On July 31, 2024, KHRT-FM, along with AM sister station KHRT, ceased operations due to lack of funding and a downturn in advertising revenue; the licenses were put up for sale. The closure came four years after the death of Dick Leavitt, who had owned KHRT AM since 1982. By then, the stations were managed by his son Roy. In December 2024, Faith Broadcasting agreed to sell KHRT-FM to RadioDifferently LLC for $250,000; principal Joe Goldade, a Minot native, previously served as an on-air host for the Reiten Radio stations and a meteorologist for KXMC-TV before relocating to Dayton, Minnesota, as a Mayo Clinic software engineer and solution architect. KHRT AM was not included in the sale and surrendered its license in February 2025.

Goldade intends to relaunch KHRT-FM with an undisclosed new name and format that will include coverage of local news and high school and college sports. On March 26, 2025, the station's call sign will change to KHTZ.

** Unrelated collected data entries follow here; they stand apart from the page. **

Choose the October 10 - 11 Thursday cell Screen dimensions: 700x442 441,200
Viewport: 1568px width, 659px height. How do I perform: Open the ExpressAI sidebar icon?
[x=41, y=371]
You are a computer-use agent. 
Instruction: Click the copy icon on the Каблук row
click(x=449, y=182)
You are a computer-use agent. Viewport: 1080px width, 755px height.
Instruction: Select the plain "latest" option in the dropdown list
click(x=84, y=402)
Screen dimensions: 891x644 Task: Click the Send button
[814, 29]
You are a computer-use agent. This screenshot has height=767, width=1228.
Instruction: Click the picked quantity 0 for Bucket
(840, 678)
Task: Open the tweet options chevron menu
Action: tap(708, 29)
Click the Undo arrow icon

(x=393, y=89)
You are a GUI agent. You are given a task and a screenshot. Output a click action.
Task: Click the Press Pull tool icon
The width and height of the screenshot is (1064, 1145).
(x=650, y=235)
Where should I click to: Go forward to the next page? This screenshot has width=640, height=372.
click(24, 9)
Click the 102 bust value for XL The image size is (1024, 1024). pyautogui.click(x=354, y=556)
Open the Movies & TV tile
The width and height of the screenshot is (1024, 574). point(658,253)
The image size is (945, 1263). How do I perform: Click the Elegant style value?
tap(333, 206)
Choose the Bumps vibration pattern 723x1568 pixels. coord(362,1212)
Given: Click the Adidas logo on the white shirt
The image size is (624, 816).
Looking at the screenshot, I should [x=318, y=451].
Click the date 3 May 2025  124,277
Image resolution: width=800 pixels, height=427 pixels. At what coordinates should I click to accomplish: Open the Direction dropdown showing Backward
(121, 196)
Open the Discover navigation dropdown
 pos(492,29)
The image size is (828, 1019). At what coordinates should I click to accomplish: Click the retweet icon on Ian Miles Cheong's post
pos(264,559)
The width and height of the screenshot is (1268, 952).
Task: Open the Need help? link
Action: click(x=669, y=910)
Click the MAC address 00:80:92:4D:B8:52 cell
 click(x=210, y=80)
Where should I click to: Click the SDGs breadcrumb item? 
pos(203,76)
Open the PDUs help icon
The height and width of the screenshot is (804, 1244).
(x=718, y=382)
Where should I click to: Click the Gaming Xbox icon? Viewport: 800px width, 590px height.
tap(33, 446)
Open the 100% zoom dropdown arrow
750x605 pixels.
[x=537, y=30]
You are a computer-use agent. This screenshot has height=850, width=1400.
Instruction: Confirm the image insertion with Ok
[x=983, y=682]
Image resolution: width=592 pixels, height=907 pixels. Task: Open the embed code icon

On April 1, 2025, at 8AM, following a brief tribute to the "Heart" format (in which Goldade played "Place in This World" by Michael W. Smith as a formal sign-off for the format), KHRT-FM returned to the air with a classic hits format, branded as "K-Hits 106" under new KHTZ call letters. The first songs on K-Hits were "Start Me Up" by The Rolling Stones and "Fantasy" by Mariah Carey.